§ What the task requires: Go line by line through the entries below and copy those containing the string "agent".

Top of Information shown

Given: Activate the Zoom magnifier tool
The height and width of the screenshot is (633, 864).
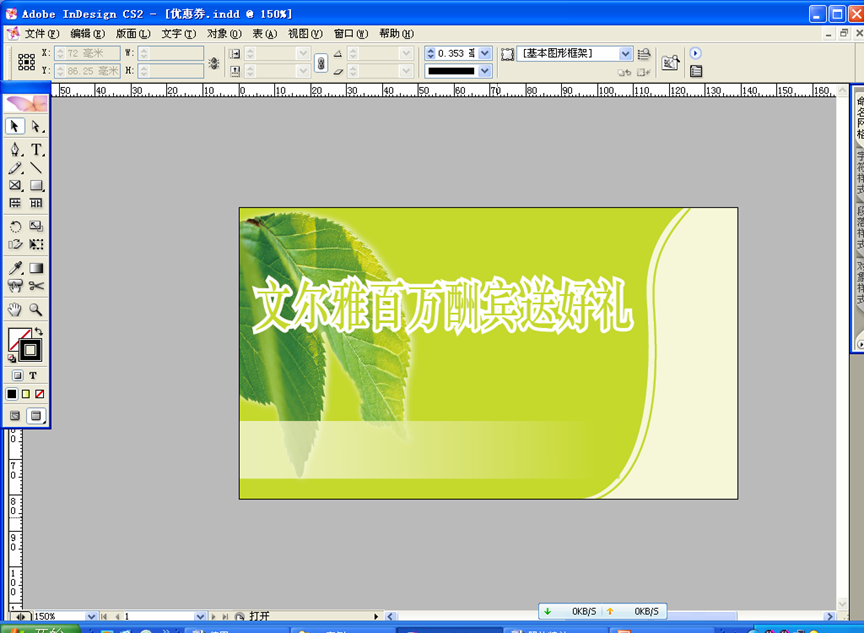Looking at the screenshot, I should 36,310.
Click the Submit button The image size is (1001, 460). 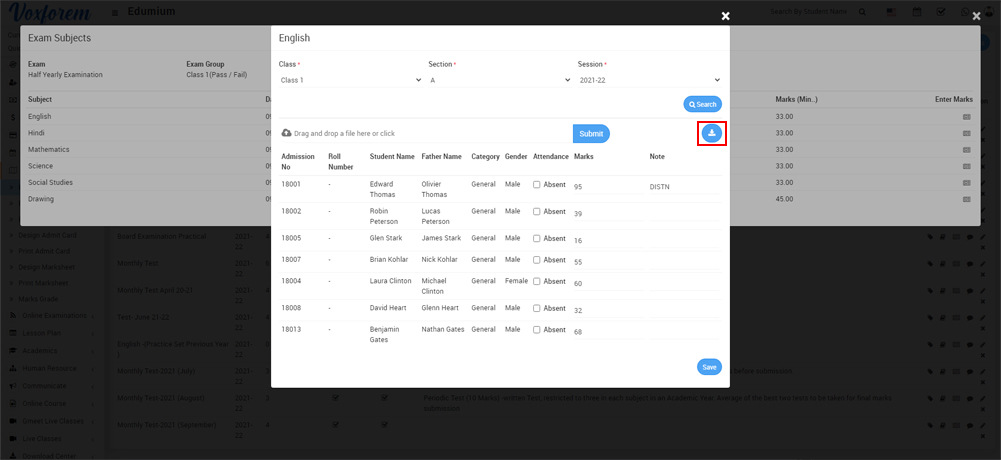point(591,134)
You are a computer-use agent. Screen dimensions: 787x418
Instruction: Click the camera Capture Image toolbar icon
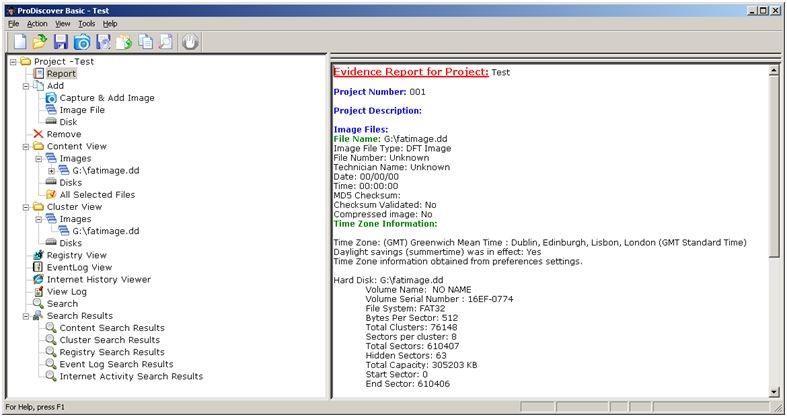[x=82, y=42]
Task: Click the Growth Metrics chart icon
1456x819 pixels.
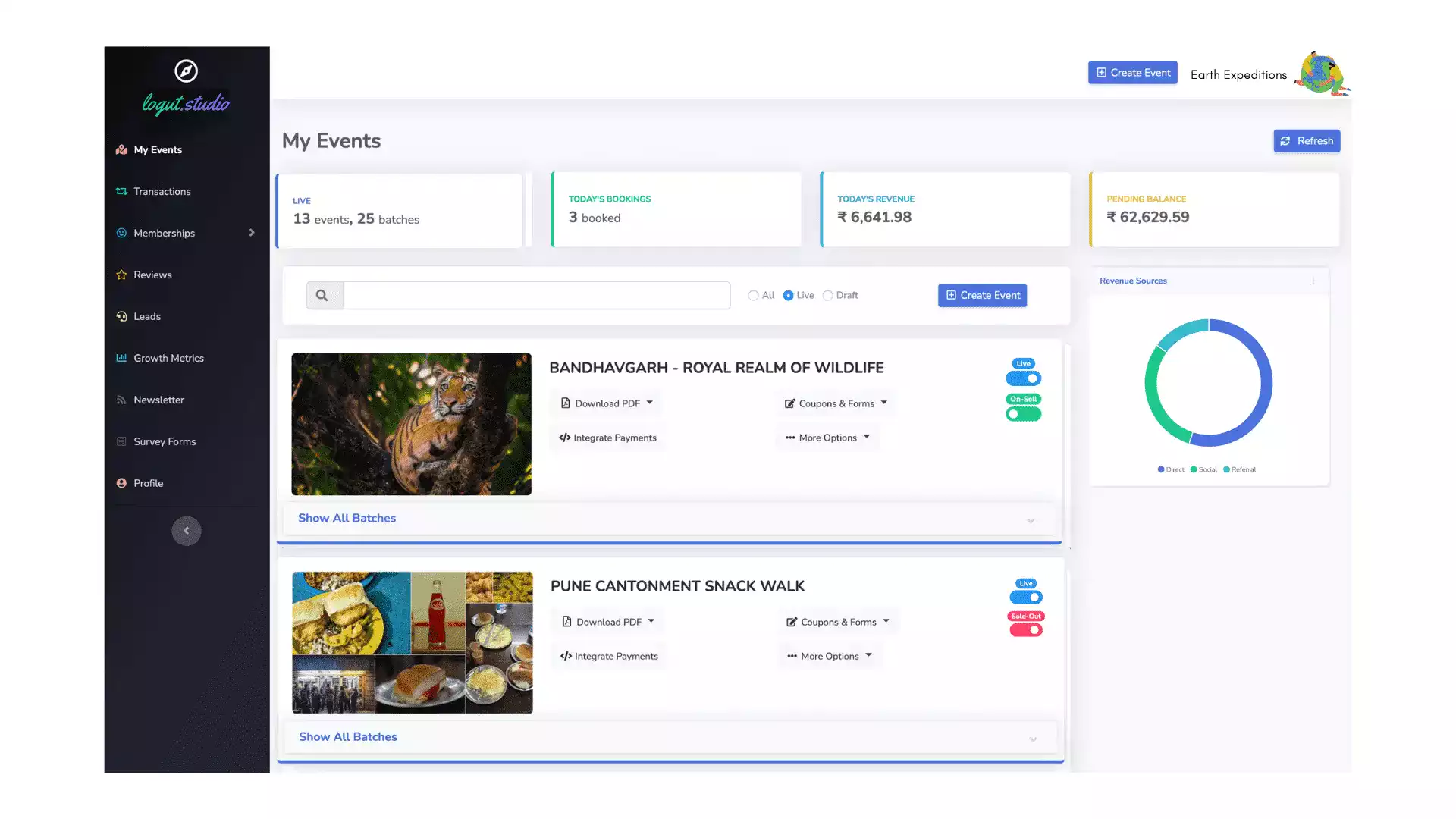Action: [x=121, y=358]
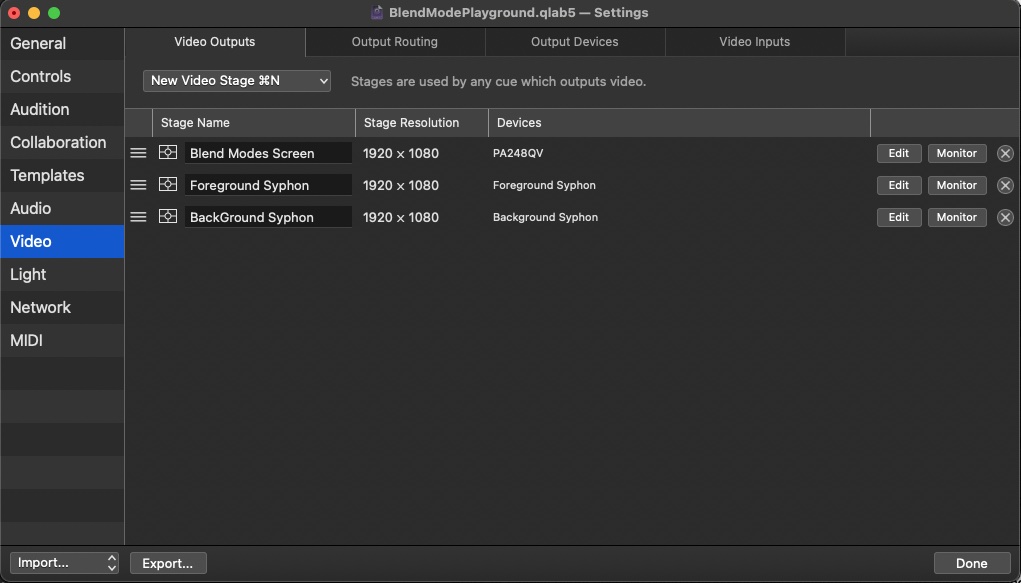Delete the Blend Modes Screen stage
1021x583 pixels.
click(x=1005, y=153)
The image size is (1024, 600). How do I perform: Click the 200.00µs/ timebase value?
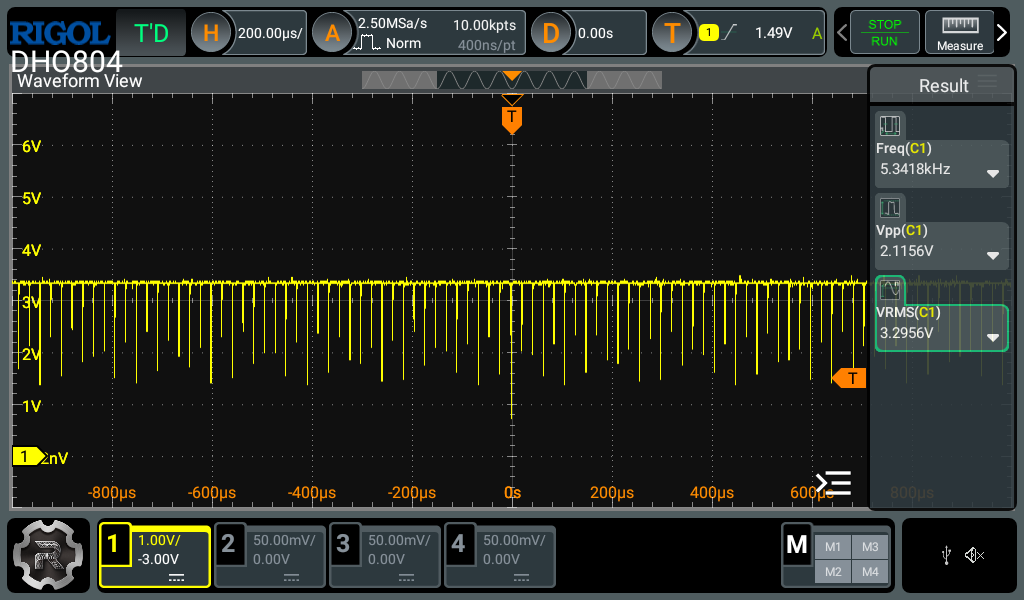(270, 33)
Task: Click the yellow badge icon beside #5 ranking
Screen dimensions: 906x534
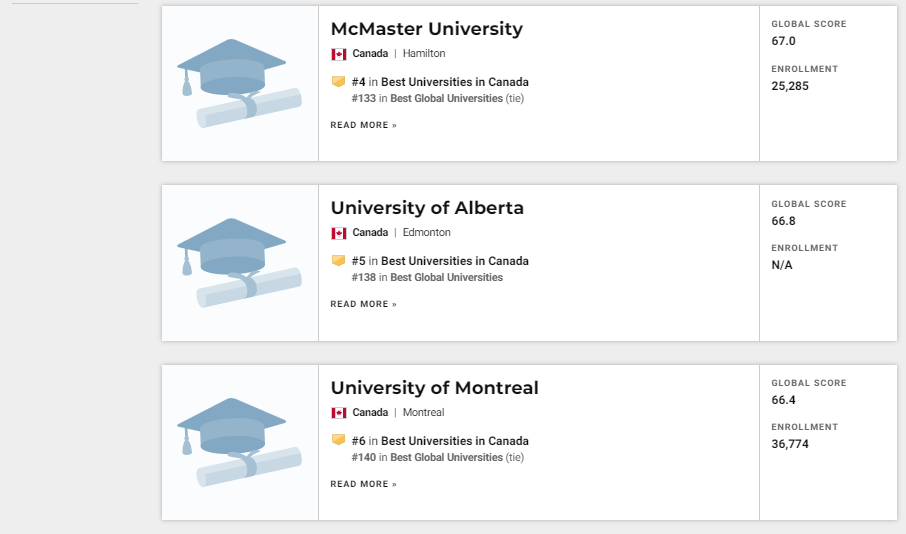Action: point(339,261)
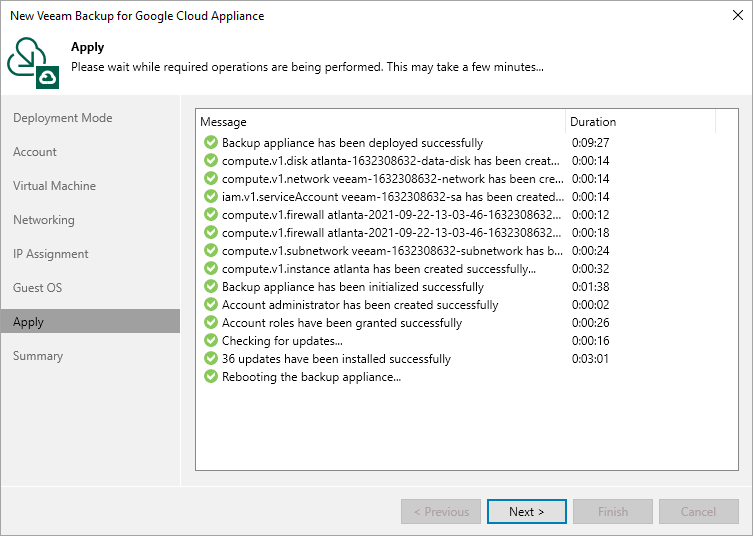
Task: Click success icon next to 36 updates installed
Action: click(x=210, y=359)
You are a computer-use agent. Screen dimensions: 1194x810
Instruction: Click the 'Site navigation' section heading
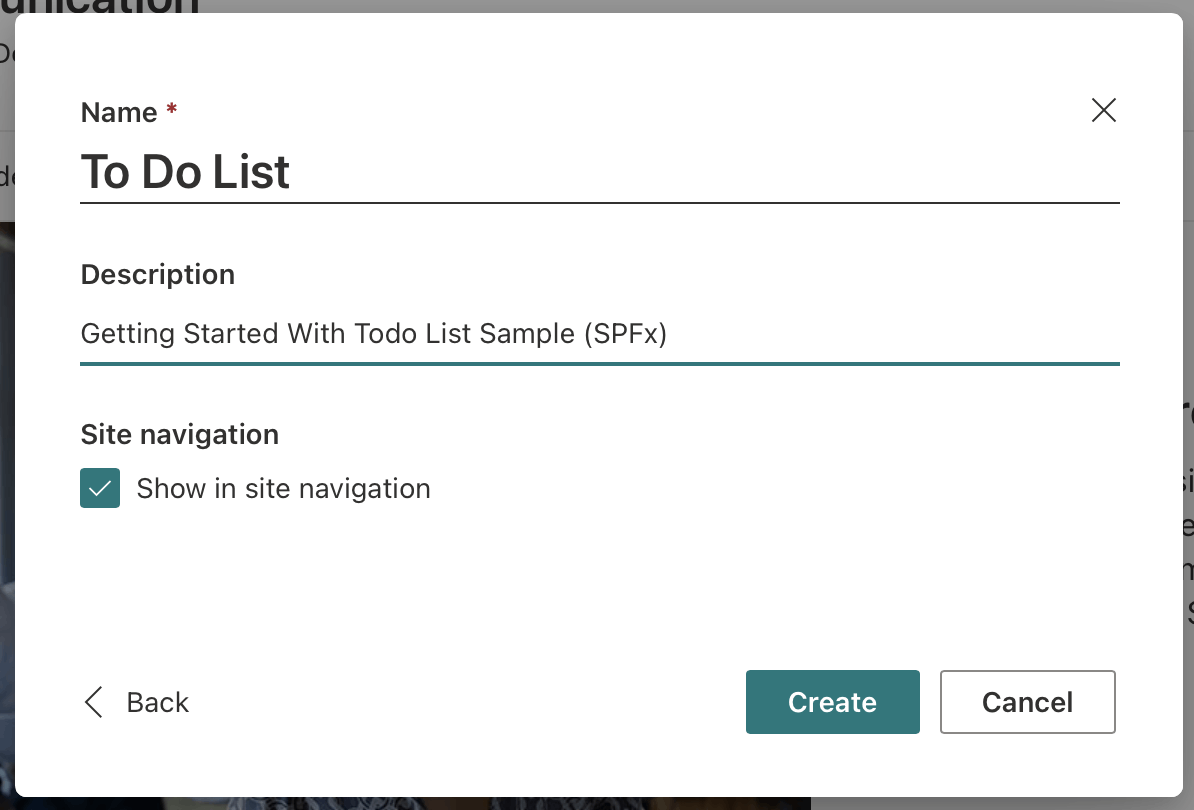pos(180,434)
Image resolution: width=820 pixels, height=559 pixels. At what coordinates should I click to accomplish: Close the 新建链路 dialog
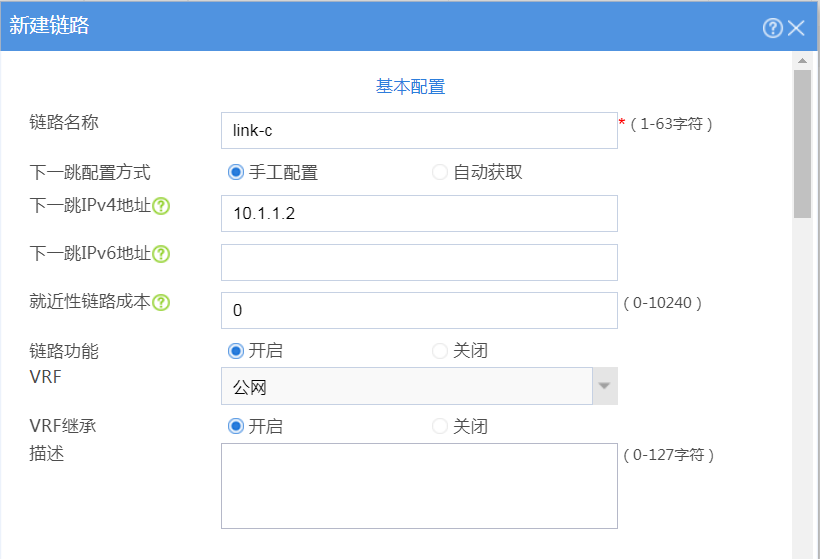click(x=796, y=28)
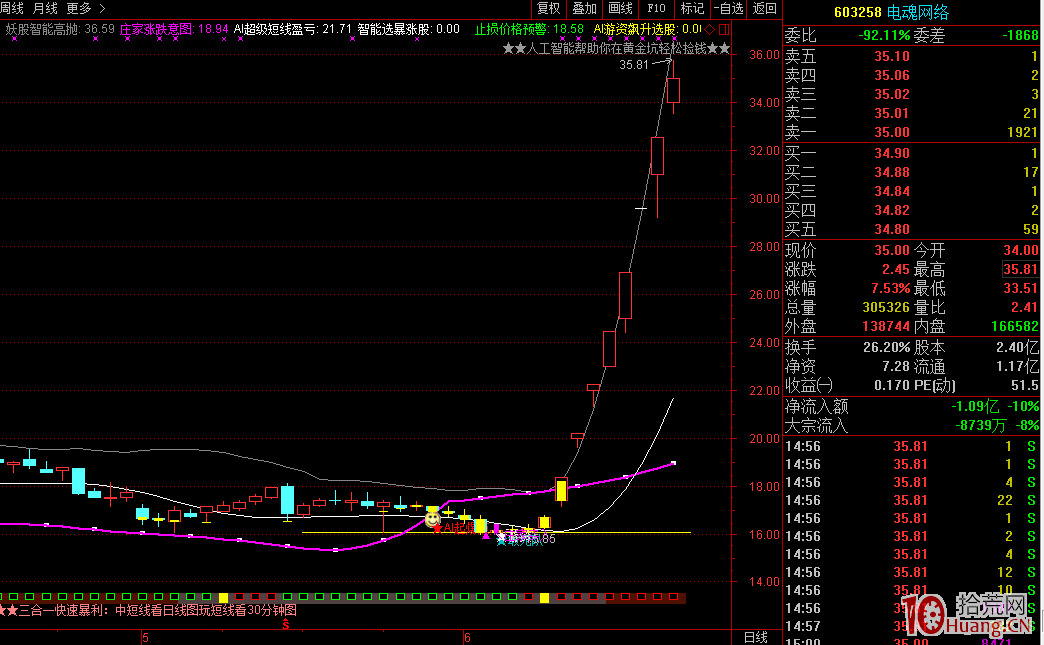Open the 日线 period selector at bottom right
Viewport: 1044px width, 645px height.
coord(756,637)
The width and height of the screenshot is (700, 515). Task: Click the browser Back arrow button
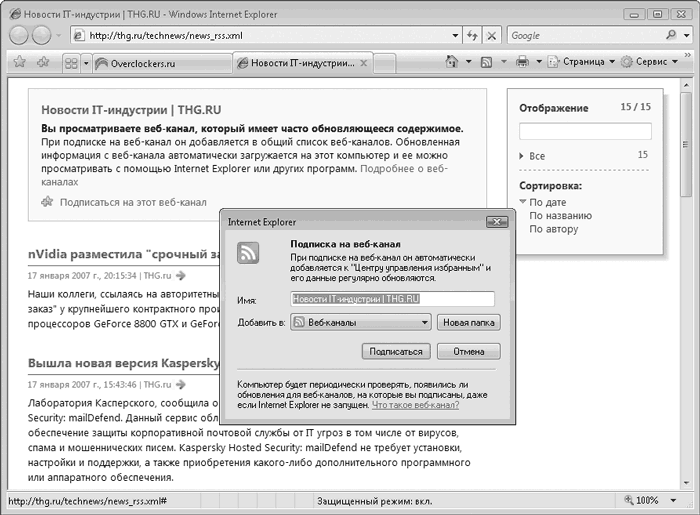click(19, 36)
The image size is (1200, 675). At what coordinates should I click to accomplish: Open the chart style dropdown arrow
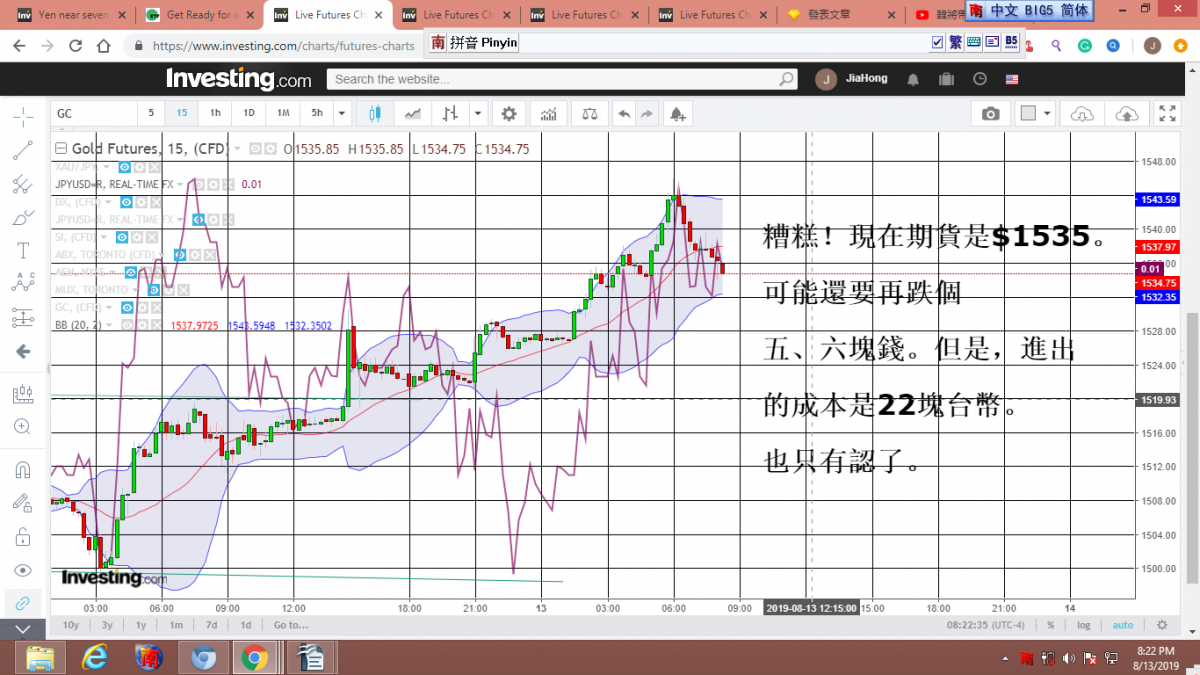pos(478,114)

Bottom of Information shown

§ Response area:
You are a computer-use agent. Screen dimensions: 787x418
You are a computer-use agent. Screen dimensions: 1194x810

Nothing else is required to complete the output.